Dog Breeds Banned In Uk: What’s on the list

The health tool targets traits linked to chronic suffering—short noses, flat faces and shortened legs—and the list of 67 breeds singled out includes the corgi, the dachshund and the shih tzu. The All-Party Parliamentary Group for Animal Welfare has launched the voluntary checklist now; proponents say it is designed to stop breeding practices that produce serious health problems, and it is expected to be converted into law within five years if uptake and enforcement follow the current plan.

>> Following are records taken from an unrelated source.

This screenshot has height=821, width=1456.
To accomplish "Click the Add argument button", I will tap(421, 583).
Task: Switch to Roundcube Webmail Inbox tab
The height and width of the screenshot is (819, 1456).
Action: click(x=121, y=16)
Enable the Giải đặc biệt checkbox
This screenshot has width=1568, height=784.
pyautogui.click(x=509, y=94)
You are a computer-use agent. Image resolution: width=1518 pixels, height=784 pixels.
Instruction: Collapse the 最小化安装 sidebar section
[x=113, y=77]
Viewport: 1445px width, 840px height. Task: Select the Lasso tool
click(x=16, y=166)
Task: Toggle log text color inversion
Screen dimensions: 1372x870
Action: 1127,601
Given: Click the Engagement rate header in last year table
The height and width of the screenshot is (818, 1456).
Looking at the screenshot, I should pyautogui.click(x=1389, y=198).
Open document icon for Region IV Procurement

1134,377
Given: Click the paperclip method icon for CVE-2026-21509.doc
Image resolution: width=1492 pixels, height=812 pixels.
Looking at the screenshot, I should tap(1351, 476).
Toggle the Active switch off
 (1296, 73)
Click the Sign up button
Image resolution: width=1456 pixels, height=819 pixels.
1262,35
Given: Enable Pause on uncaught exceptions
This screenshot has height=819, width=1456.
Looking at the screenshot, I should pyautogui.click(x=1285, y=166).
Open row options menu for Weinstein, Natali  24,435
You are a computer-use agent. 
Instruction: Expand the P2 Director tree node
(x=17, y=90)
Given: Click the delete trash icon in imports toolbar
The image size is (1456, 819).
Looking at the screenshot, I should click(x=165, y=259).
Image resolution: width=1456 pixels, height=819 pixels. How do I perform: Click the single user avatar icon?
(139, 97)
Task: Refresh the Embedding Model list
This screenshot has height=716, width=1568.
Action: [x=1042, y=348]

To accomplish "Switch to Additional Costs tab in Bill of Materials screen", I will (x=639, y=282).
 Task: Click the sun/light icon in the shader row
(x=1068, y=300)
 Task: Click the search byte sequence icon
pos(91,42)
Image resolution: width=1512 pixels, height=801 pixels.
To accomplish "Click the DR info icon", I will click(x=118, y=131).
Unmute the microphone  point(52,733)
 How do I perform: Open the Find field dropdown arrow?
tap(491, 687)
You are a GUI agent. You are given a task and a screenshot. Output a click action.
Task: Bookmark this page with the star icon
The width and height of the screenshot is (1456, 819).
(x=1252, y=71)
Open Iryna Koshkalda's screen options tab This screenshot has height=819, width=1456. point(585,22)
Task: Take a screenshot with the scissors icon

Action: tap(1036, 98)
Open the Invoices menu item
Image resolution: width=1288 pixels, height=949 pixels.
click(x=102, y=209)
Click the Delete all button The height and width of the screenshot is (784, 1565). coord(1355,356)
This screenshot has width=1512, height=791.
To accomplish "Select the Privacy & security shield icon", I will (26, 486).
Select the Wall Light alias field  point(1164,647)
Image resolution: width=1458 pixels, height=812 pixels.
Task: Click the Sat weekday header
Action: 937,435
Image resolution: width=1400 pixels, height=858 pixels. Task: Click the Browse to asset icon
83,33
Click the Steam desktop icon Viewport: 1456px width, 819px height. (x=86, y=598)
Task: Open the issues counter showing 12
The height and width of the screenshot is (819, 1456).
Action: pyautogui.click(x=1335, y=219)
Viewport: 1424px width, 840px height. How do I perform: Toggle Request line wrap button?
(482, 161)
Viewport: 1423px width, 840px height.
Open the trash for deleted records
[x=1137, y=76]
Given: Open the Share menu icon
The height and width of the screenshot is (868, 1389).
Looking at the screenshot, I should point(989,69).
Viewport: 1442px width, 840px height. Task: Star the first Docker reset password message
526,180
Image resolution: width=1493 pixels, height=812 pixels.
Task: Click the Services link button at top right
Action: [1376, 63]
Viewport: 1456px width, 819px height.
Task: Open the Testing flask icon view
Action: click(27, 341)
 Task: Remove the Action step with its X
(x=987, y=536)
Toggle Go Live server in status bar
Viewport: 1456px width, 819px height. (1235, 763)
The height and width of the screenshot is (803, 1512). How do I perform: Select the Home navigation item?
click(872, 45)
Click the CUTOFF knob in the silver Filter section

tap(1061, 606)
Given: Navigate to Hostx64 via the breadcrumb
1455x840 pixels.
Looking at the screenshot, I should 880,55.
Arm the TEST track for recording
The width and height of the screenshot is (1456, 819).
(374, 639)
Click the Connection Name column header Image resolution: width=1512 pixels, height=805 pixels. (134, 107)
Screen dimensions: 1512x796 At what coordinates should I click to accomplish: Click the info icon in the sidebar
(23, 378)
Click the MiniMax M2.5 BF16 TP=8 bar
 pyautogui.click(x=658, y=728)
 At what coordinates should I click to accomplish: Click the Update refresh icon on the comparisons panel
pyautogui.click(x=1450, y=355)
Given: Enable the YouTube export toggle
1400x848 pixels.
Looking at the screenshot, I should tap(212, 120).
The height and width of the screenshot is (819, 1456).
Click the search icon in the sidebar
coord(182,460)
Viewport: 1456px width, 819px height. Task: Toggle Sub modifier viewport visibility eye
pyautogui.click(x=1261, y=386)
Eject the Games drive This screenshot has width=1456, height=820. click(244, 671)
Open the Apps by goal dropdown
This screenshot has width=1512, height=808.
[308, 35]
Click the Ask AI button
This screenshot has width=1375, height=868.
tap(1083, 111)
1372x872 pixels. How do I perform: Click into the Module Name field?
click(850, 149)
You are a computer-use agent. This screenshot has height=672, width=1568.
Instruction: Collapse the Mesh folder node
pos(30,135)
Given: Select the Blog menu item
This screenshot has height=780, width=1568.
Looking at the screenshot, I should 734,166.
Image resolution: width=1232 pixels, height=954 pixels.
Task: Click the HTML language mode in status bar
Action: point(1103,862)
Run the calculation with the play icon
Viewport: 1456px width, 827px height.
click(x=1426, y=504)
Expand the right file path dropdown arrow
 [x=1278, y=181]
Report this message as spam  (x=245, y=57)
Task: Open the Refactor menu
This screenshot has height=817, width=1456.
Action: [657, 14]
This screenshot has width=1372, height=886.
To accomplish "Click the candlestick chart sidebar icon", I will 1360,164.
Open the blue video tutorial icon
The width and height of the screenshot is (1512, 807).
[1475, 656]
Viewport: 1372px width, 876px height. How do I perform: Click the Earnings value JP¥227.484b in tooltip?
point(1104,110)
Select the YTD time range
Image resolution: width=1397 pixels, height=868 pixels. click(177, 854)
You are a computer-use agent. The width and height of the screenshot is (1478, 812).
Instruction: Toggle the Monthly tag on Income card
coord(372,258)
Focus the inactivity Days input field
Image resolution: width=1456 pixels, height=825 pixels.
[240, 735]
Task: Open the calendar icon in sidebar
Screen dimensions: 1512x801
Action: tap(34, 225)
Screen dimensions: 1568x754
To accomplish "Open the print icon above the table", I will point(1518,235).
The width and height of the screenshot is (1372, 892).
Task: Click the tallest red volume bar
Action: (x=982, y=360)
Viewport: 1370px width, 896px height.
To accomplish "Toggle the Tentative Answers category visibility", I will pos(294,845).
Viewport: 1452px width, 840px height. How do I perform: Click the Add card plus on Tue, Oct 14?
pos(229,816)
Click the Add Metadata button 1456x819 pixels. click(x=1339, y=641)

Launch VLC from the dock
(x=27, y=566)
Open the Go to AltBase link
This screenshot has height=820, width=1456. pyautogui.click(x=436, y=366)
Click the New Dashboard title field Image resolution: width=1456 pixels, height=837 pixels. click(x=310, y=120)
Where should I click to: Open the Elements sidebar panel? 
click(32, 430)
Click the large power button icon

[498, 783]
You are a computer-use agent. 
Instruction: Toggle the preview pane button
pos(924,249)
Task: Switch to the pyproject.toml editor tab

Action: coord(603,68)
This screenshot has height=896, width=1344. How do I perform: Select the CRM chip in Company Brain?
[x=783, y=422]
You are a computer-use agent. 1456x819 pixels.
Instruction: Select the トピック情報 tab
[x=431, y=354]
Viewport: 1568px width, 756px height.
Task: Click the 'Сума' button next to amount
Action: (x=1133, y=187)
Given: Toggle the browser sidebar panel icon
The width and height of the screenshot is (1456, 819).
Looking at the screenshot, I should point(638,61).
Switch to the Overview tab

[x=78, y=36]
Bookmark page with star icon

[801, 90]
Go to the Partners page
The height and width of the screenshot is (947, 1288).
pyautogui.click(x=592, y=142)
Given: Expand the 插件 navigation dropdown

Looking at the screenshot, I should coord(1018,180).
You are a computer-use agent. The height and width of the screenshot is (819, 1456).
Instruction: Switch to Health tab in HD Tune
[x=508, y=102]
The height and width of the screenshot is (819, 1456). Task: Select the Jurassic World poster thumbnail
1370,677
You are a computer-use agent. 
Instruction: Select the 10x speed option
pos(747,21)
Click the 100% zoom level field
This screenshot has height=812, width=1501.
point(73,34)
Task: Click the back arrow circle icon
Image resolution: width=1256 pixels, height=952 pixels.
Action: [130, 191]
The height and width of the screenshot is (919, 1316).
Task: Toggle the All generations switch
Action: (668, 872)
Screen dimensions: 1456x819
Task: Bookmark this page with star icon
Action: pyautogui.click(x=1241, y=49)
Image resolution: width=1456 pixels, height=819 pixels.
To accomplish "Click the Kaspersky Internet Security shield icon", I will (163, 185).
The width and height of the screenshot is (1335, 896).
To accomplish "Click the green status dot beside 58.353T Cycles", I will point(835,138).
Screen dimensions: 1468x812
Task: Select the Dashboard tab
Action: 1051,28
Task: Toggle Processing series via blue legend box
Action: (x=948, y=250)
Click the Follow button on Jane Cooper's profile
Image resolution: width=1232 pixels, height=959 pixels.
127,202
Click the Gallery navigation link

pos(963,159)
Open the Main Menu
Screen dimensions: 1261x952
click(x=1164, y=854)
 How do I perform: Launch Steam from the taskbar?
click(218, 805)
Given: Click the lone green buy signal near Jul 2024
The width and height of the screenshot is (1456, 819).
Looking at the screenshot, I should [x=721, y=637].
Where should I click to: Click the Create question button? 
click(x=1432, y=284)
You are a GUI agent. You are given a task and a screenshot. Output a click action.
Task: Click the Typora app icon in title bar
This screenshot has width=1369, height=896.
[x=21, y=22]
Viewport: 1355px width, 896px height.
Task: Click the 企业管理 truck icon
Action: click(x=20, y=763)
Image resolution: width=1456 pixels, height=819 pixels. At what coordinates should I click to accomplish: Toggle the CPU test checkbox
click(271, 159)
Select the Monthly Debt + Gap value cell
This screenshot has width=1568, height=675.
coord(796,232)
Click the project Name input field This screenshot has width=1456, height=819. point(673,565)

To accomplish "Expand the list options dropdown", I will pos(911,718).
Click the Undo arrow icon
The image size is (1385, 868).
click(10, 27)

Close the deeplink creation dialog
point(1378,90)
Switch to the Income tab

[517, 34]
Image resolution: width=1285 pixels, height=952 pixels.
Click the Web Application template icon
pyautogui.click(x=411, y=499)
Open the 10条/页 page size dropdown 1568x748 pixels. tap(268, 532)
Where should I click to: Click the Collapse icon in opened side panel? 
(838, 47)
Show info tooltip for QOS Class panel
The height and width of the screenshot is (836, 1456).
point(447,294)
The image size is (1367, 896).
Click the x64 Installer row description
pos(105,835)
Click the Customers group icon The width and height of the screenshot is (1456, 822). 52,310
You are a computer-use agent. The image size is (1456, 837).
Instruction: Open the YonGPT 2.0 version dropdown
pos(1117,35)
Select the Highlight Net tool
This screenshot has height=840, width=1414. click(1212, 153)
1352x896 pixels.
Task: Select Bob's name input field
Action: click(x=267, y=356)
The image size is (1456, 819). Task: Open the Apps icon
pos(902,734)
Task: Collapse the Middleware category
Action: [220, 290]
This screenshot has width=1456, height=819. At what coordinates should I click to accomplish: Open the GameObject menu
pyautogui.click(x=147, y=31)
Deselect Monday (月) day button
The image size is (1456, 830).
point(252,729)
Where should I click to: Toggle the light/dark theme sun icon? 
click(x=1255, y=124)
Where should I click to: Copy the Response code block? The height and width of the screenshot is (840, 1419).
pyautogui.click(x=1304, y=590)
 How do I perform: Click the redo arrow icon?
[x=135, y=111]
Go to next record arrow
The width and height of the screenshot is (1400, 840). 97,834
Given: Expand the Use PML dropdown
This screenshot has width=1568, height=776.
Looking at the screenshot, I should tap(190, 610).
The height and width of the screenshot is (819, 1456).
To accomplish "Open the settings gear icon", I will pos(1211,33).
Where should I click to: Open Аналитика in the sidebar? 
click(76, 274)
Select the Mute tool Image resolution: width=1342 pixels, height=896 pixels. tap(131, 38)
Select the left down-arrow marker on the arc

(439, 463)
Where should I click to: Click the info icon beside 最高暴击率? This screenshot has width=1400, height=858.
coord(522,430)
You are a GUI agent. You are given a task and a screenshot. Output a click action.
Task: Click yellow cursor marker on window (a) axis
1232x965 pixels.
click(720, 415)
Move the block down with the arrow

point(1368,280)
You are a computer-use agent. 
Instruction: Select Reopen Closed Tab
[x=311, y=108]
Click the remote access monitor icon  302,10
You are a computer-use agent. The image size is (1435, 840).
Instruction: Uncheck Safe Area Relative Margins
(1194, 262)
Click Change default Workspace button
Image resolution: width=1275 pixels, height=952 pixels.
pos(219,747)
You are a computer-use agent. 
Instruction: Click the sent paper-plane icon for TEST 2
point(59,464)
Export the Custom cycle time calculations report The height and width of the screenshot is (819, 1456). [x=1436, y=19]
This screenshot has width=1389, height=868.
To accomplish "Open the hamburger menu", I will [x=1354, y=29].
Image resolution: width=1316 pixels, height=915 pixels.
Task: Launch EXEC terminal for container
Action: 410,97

Supporters named in the proposal include the Royal Veterinary College, the British Veterinary Association and the RSPCA, which have all endorsed the use of the checklist as a health-screening tool. The debate intensifies because the policy package explicitly ties the aim of reducing suffering to restricting or banning further breeding of specific types — the practical effect being a move toward dog breeds banned in uk if the checklist becomes mandatory and backed by regulation.

Quick context: dachshunds are highlighted because of chronic spinal and joint problems—shortened legs that lead to slipping kneecaps and long spines prone to disc degeneration that can cause paralysis and severe pain. The RSPCA recorded more than 22, 000 abandonment cases in 2025, a rise of 25 percent on 2024 and the highest figure for five years.

Immediate reactions

Reactions have been sharp on all sides. The editor of Dogs Today magazine called the move “madness” in an outspoken response, and many owners have said they feel unfairly judged by the proposal. Breeders described the plan as unfair to established bloodlines, while animal-welfare bodies stressed that the checklist is intended to stop knowingly creating dogs with painful, lifelong conditions.

Veterinary representatives and the RSPCA frame the checklist as a public-health and welfare intervention: they link rising veterinary bills and insurance costs to delayed treatment and abandonment, arguing that reducing breeding of high-risk morphologies will reduce suffering and long-term costs to owners and welfare services. Critics counter that enforcement, affordability of care, and the fate of existing dogs are unresolved practical problems.

What’s next

Lawmakers will review the voluntary checklist and its endorsements as implementation is piloted; debate will centre on whether voluntary measures are sufficient or whether regulation is needed to make the checklist mandatory. Campaigners on both sides say they will press ministers and advisory bodies, and the next formal milestones will be parliamentary consideration of statutory change and any draft regulations tied to the health tool. Expect continued public hearings, stakeholder meetings and policy papers this year as authorities decide whether and how dog breeds banned in uk moves from proposal to enforceable law.